Wow! Nice! But what does it mean? Well, these are all the system calls used by the Oracle foreground process in order to execute the (simple) SQL. It’s hard to tell something about the execution of the SQL with this list. And be aware, this is only a ‘select * from dual’, so a ‘real’ SQL will probably give a list so long you do not dare to begin studying the list to get something useful out of it.

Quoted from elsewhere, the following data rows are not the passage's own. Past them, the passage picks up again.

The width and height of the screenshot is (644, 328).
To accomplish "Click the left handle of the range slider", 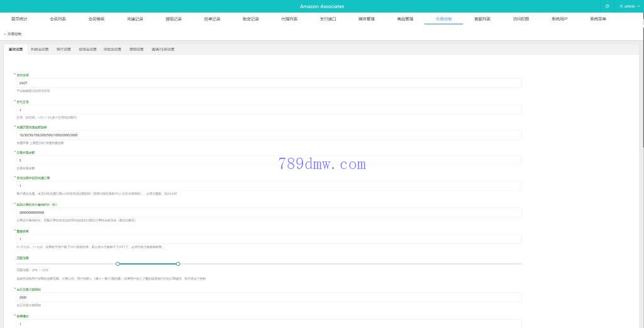I will (x=118, y=264).
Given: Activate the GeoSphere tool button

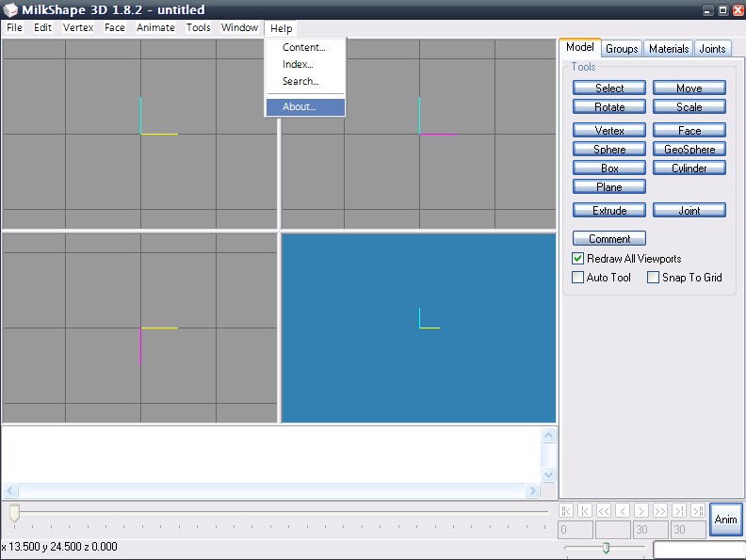Looking at the screenshot, I should [689, 150].
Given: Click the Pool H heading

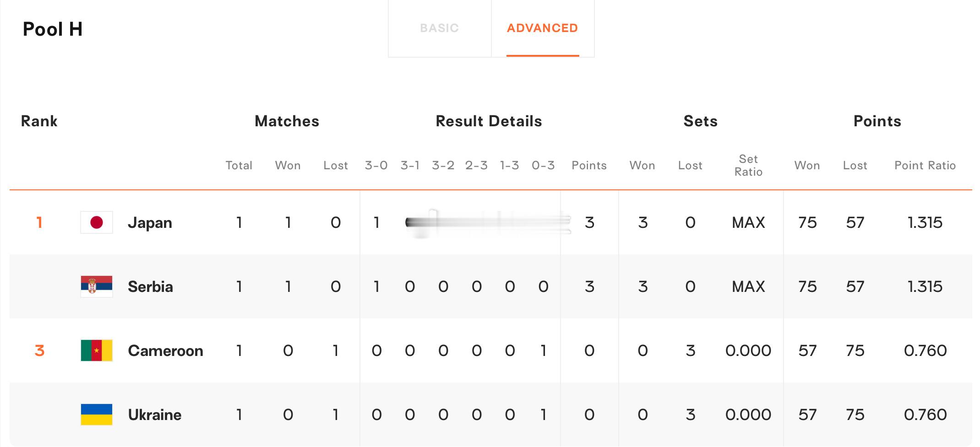Looking at the screenshot, I should 53,29.
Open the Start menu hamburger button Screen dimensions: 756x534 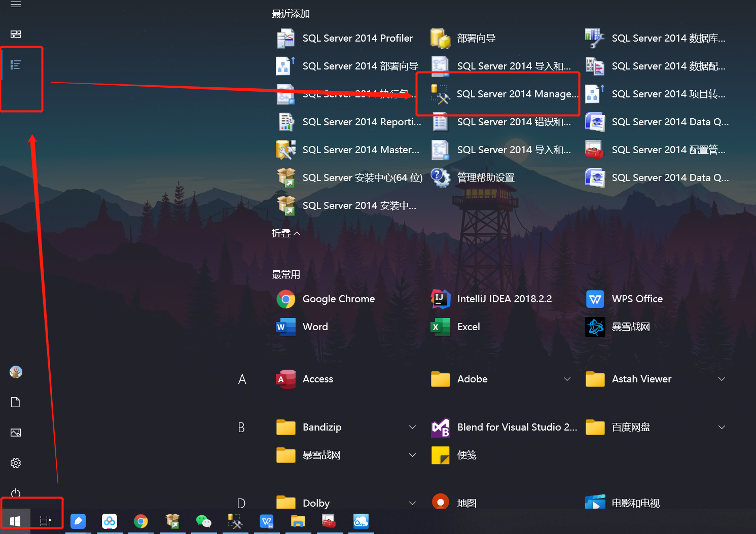(15, 5)
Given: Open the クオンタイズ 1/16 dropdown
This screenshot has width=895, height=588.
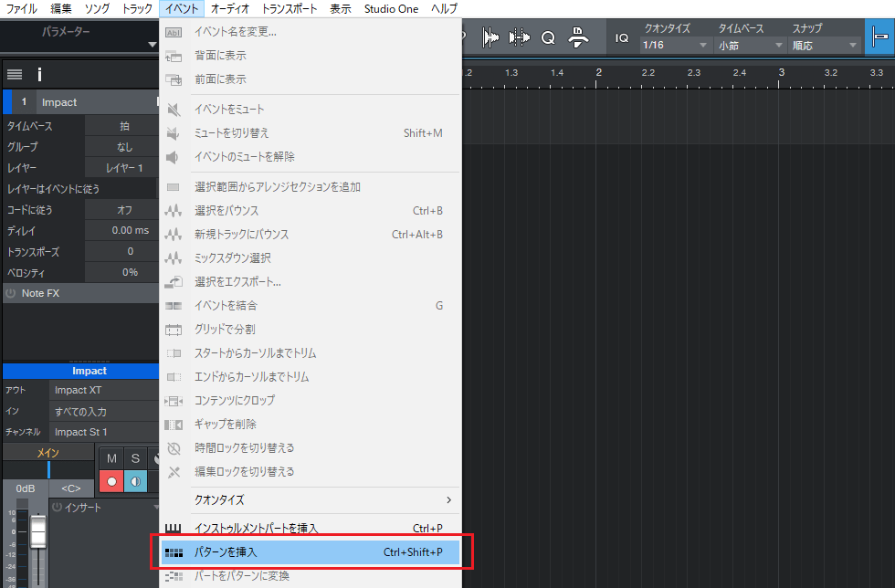Looking at the screenshot, I should coord(676,45).
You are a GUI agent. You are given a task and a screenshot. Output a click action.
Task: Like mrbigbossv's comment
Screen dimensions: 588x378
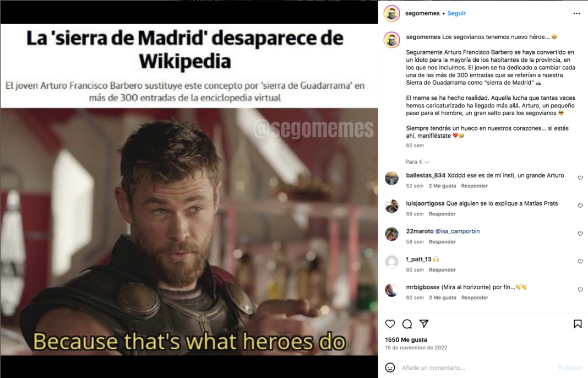click(580, 289)
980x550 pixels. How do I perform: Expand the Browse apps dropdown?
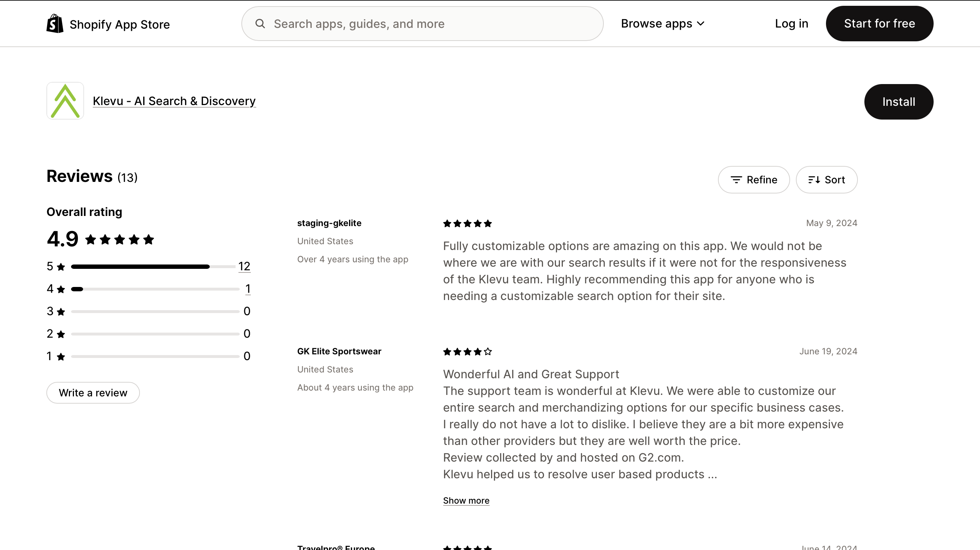(662, 24)

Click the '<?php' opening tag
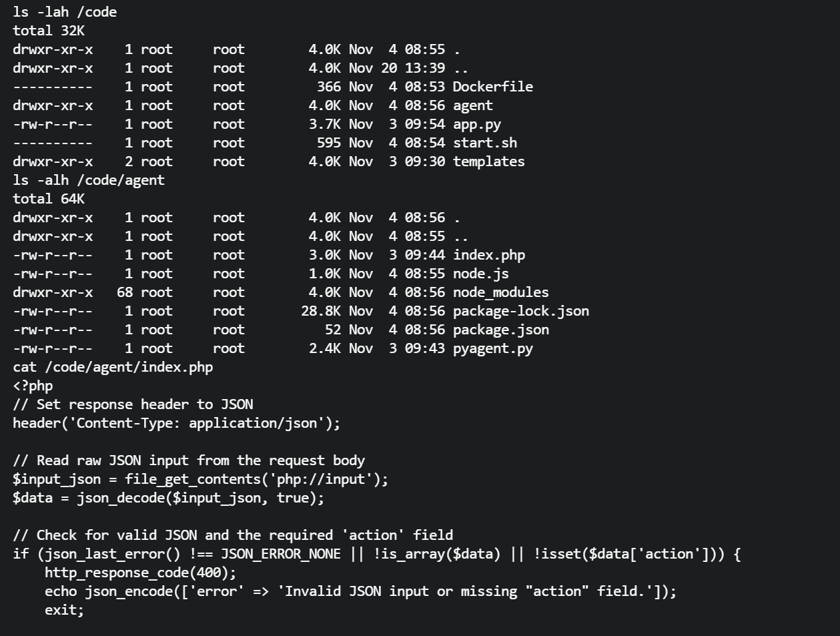pos(33,386)
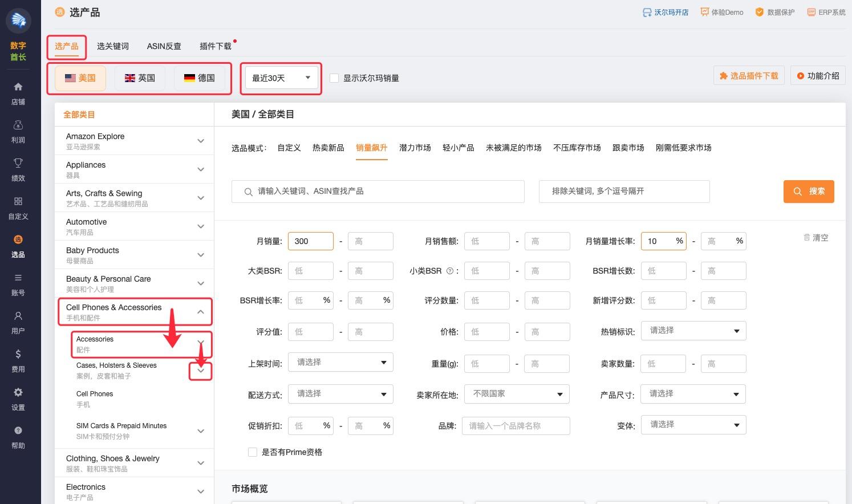852x504 pixels.
Task: Click the 设置 gear icon in the sidebar
Action: pos(18,399)
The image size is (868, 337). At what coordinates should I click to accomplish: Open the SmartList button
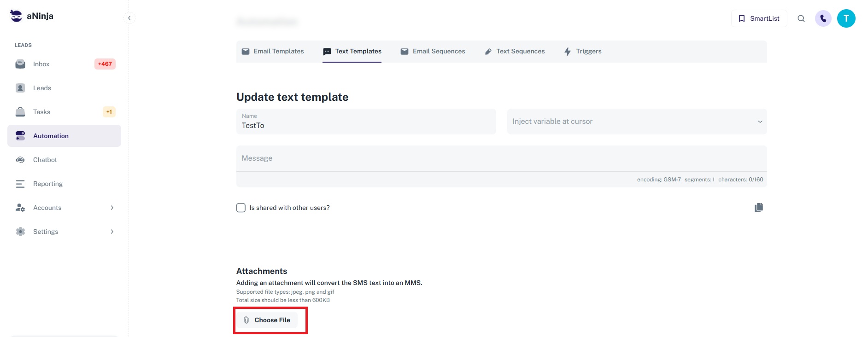click(x=759, y=18)
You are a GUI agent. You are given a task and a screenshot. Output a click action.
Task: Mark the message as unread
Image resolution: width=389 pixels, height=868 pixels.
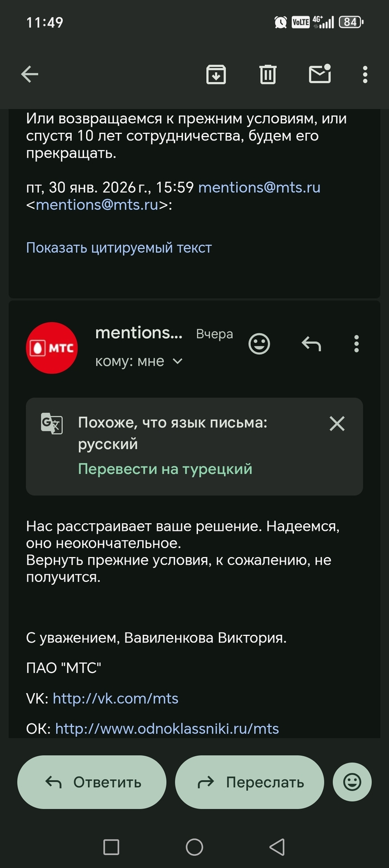320,74
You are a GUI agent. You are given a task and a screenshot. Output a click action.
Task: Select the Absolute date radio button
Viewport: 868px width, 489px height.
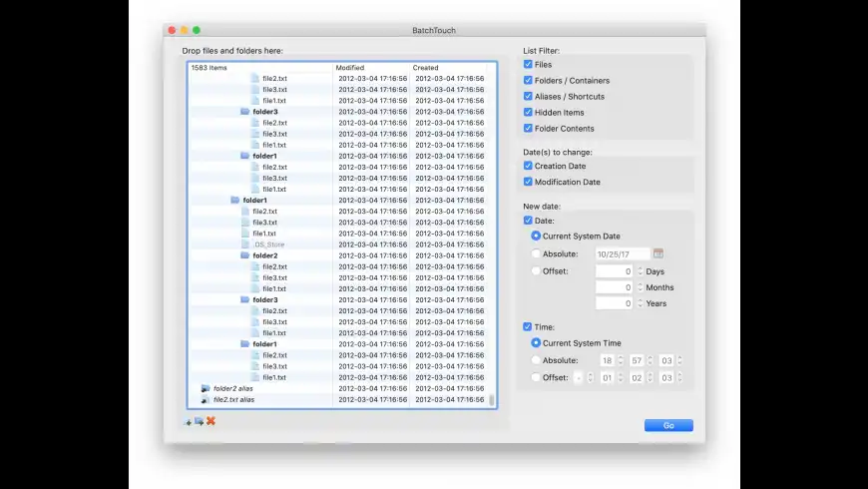[x=536, y=253]
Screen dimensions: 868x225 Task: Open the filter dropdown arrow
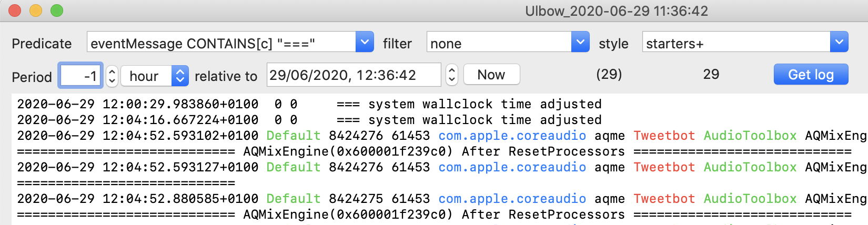coord(580,42)
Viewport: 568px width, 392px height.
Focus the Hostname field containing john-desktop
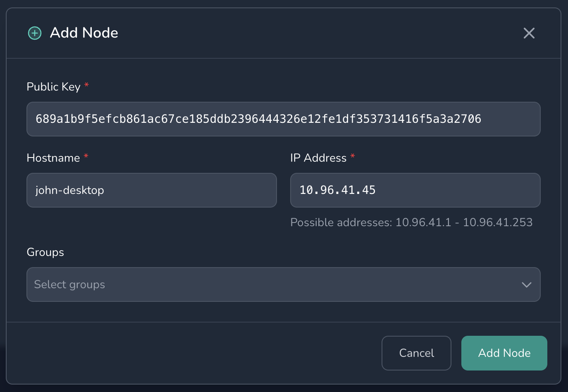pos(151,190)
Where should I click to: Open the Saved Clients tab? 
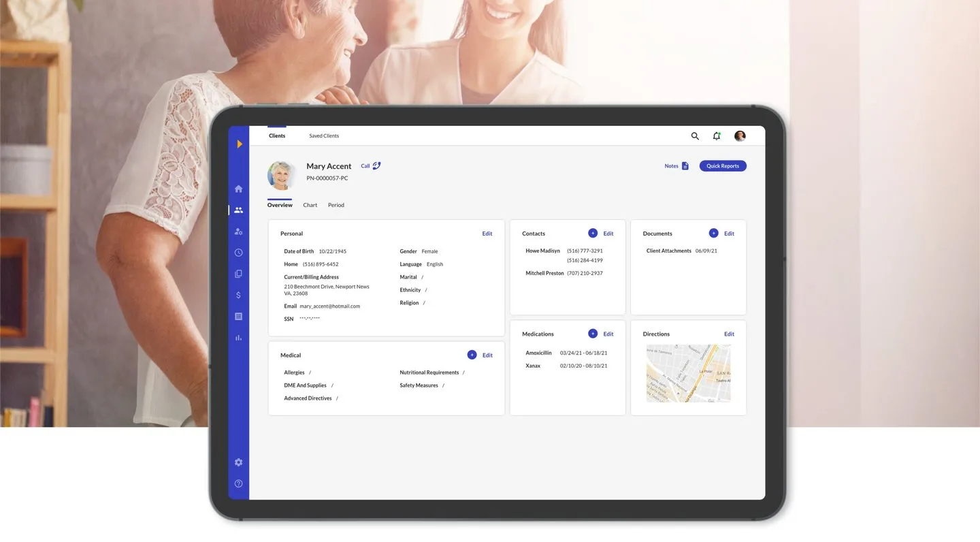[323, 136]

Well, how about the next chapter:

Get to know wait events: combining waits and strace

How about combining the sql trace output with the system calls? The ‘strace’ executable has quite some options, which can be very helpful:

- list the data written by the process (‘-e write=all’)
This option lists the data written by the session. The trace file is written by the server process, so it will list the contents of that.
– list a timestamp for every system call (‘-tt’)
– list the time spend doing the system call (‘-T’)
– save the output to a file (‘-o /path/to/file.txt’)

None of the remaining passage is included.